## What is expected
Show every line of the data below that includes the word "computer".

## Material provided
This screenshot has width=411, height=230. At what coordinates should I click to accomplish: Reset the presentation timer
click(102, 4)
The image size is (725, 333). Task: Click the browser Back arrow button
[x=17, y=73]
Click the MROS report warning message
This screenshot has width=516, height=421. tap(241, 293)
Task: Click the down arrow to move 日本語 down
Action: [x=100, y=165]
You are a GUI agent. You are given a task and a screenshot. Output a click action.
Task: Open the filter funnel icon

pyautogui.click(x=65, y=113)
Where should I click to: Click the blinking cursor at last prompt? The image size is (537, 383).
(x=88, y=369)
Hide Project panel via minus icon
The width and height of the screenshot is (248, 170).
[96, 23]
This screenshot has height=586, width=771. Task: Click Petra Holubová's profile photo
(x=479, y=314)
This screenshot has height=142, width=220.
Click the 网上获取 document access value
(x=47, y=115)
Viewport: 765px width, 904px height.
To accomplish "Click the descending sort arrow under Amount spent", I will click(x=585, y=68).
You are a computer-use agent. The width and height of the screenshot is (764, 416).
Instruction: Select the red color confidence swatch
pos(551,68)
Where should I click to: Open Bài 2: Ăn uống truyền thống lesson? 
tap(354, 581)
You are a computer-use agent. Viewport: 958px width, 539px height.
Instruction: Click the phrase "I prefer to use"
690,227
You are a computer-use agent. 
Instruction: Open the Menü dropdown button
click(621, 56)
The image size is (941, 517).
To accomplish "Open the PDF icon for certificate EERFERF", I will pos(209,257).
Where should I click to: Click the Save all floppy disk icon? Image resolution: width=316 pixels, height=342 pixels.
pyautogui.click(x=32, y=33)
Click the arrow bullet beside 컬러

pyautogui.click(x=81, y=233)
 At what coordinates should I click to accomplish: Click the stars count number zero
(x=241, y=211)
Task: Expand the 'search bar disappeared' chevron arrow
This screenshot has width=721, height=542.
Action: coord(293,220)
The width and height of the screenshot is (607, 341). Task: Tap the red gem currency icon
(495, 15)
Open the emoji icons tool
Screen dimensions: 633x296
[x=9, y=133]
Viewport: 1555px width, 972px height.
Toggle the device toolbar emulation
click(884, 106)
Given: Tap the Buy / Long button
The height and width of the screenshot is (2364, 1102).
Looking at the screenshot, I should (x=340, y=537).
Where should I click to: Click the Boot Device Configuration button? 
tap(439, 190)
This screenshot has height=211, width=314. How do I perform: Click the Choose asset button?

## Response below
You are a computer-use agent. The width and height of the screenshot is (764, 416).
You are a computer-use agent. Viewport: 958px width, 539px height.
You are a computer-use agent. 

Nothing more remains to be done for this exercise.